---- Supplied data
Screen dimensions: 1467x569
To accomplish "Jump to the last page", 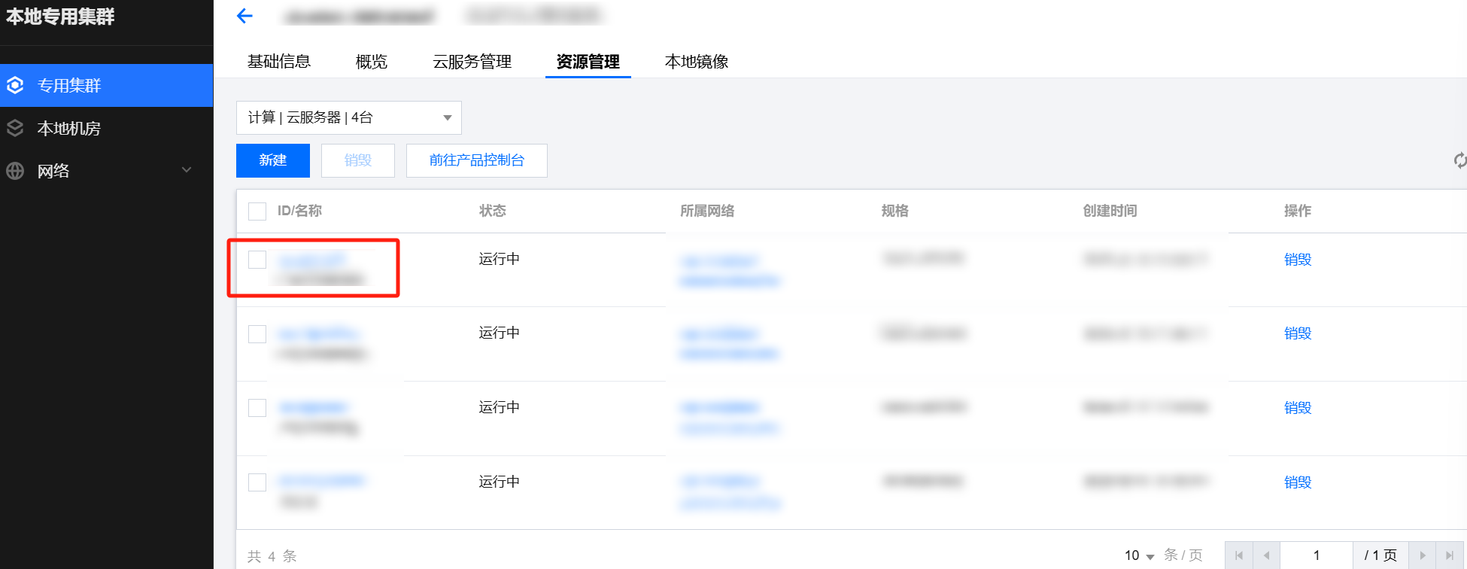I will [1450, 555].
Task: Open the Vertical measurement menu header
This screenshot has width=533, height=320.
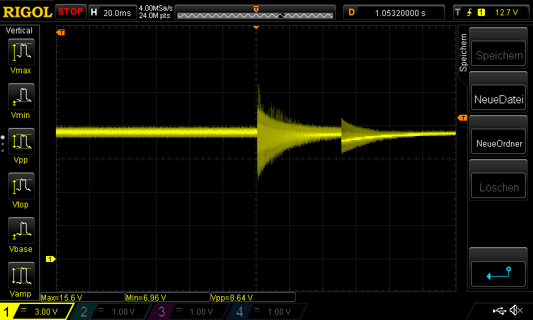Action: (19, 31)
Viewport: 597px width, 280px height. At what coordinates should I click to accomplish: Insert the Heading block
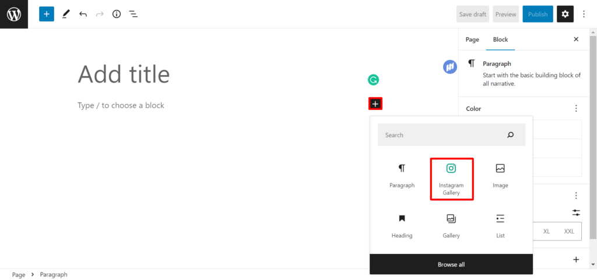tap(402, 226)
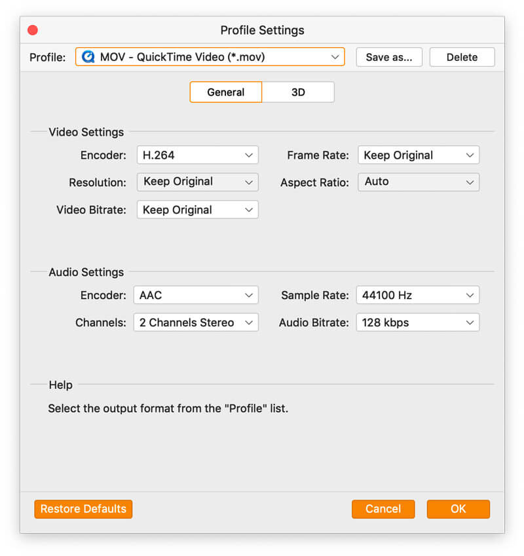524x556 pixels.
Task: Close the Profile Settings window
Action: [32, 30]
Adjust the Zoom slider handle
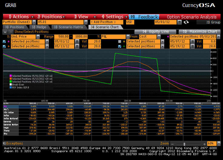Image resolution: width=223 pixels, height=160 pixels. click(x=184, y=143)
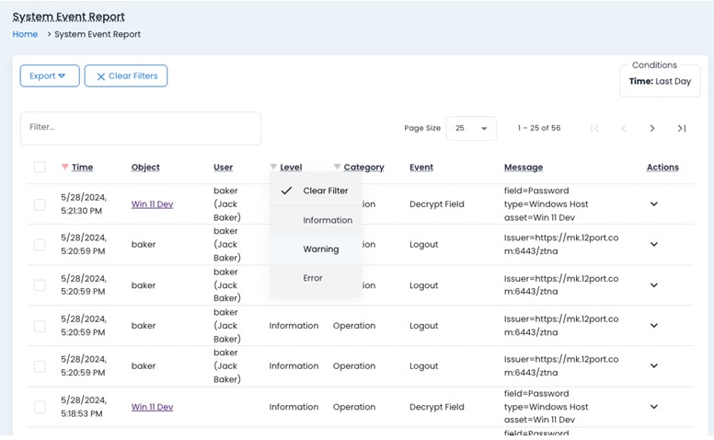Go to the next results page
This screenshot has height=440, width=714.
[652, 128]
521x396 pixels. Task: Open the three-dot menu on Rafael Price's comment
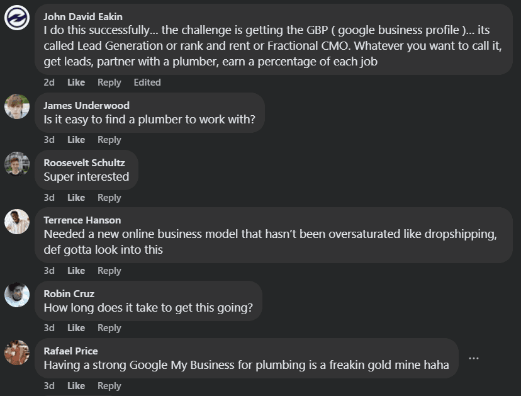tap(473, 358)
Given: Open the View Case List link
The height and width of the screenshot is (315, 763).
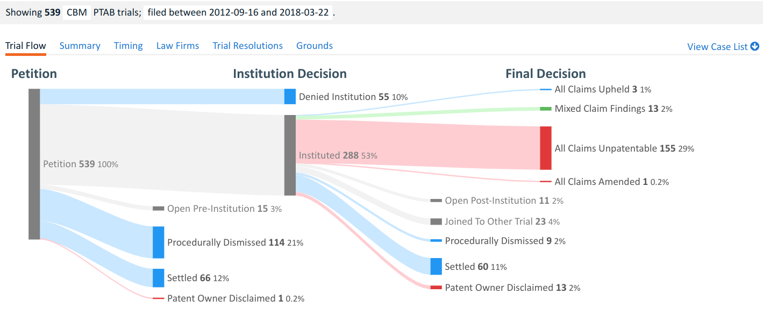Looking at the screenshot, I should click(717, 47).
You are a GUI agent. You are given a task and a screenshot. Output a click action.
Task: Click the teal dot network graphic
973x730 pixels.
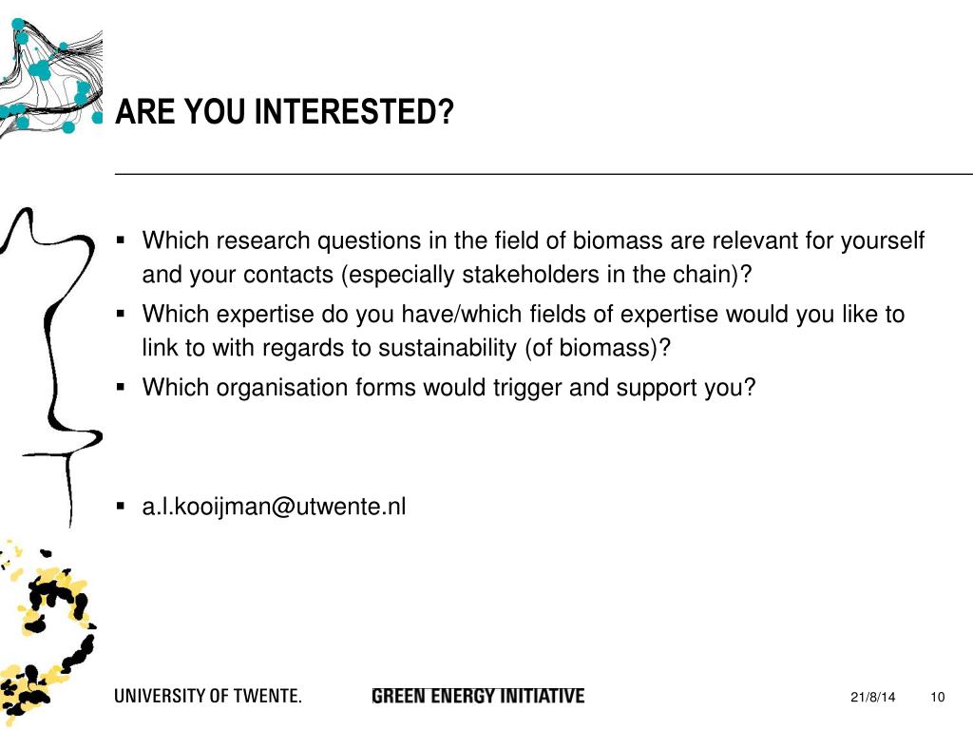tap(51, 77)
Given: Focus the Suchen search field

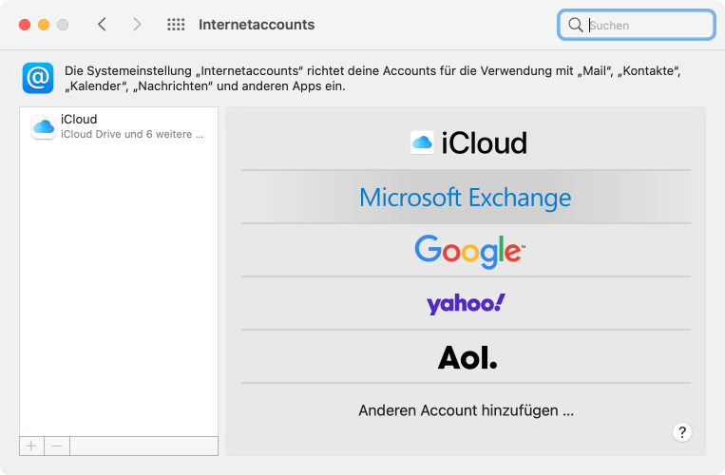Looking at the screenshot, I should (x=646, y=26).
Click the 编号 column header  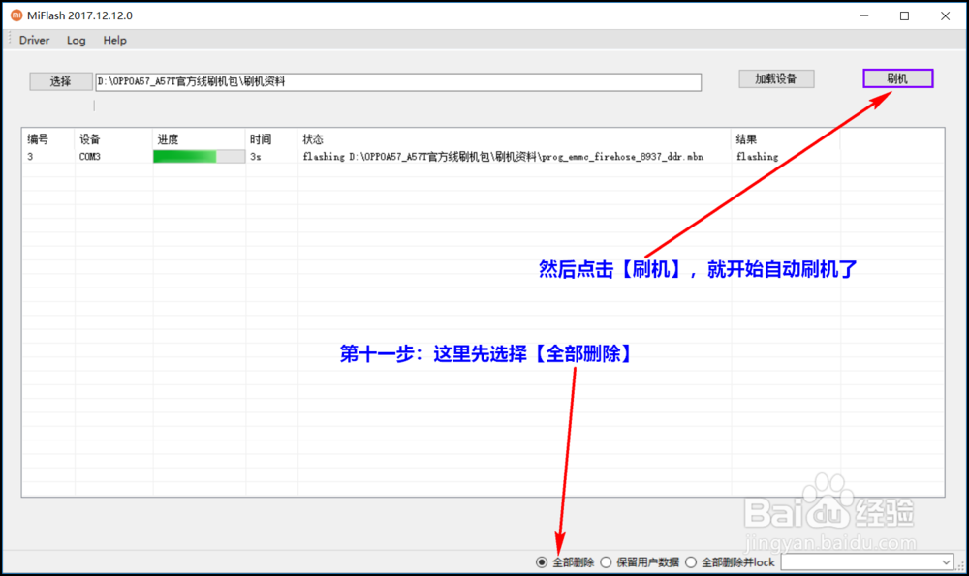[x=39, y=138]
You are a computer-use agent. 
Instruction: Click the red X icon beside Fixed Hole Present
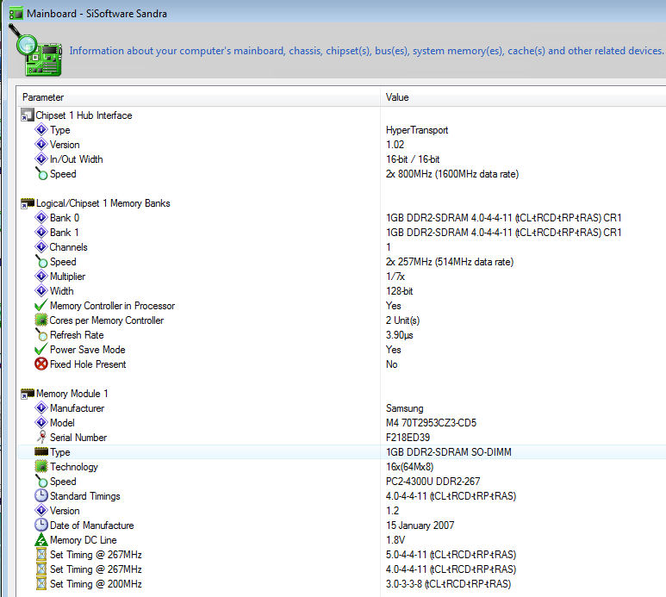pyautogui.click(x=40, y=364)
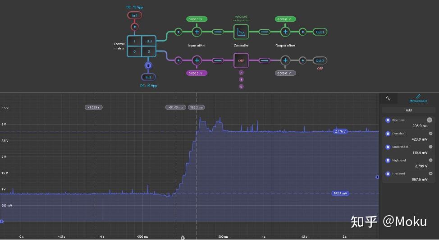Select the In 1 input node
Screen dimensions: 439x240
click(x=134, y=15)
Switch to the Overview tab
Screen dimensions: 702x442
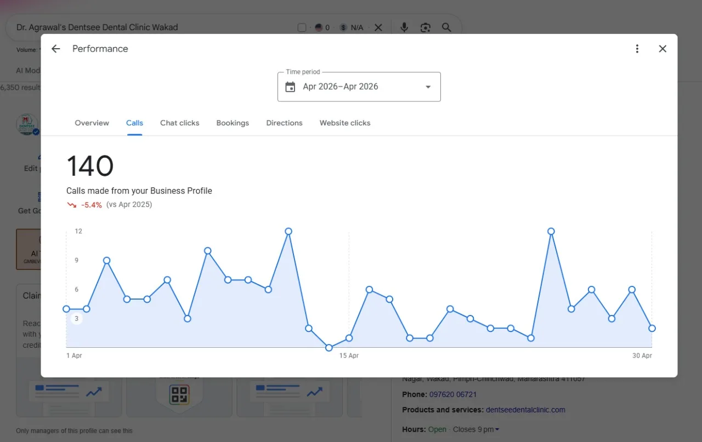(92, 123)
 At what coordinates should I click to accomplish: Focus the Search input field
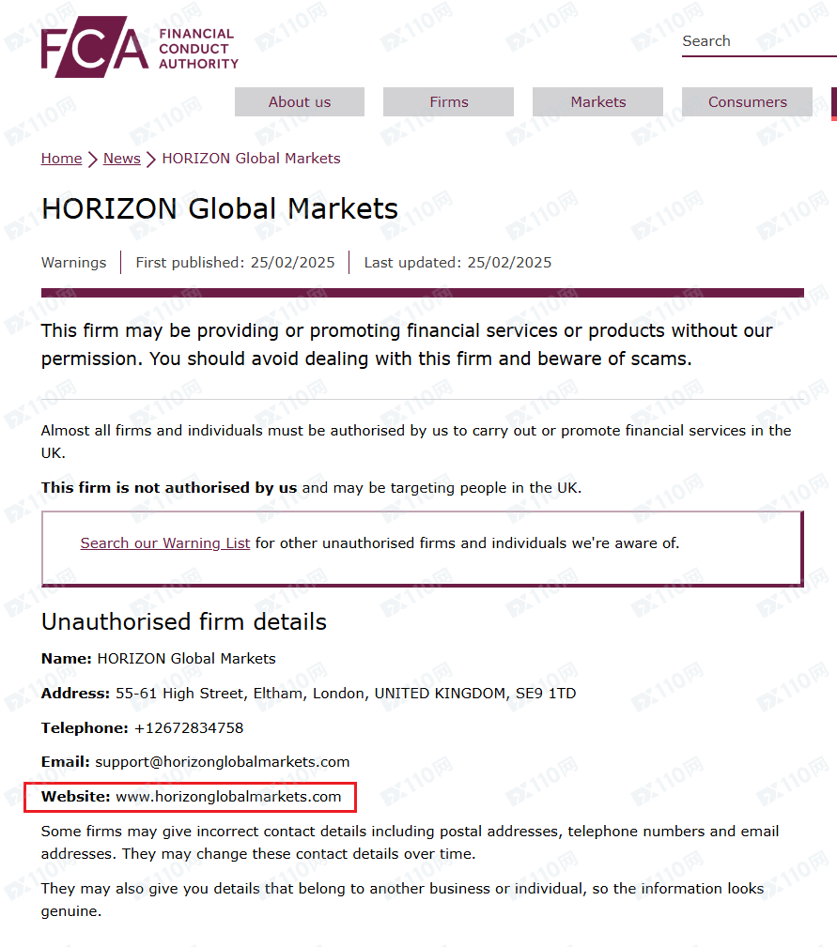[757, 41]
--------
### Exercise
Using the data above, which lines fall from the one with "This screenshot has width=533, height=320." through the one with "You are a GUI"? Repeat them exactly, ends included, minus any pictures.

### Finished exercise
This screenshot has width=533, height=320.
Action: (19, 31)
Viewport: 597px width, 280px height. At what coordinates should I click to accomplish: Insert the Heading block
tap(402, 226)
524x556 pixels.
Task: Close the Profile Settings window
Action: [32, 30]
Adjust the Zoom slider handle
Image resolution: width=223 pixels, height=160 pixels. click(x=184, y=143)
Go to the next results page
This screenshot has height=440, width=714.
[652, 128]
521x396 pixels. Task: Open the three-dot menu on Rafael Price's comment
tap(473, 358)
Given: Open the View Case List link
The height and width of the screenshot is (315, 763).
Looking at the screenshot, I should click(717, 47).
You are a GUI agent. You are given a task and a screenshot. Output a click action.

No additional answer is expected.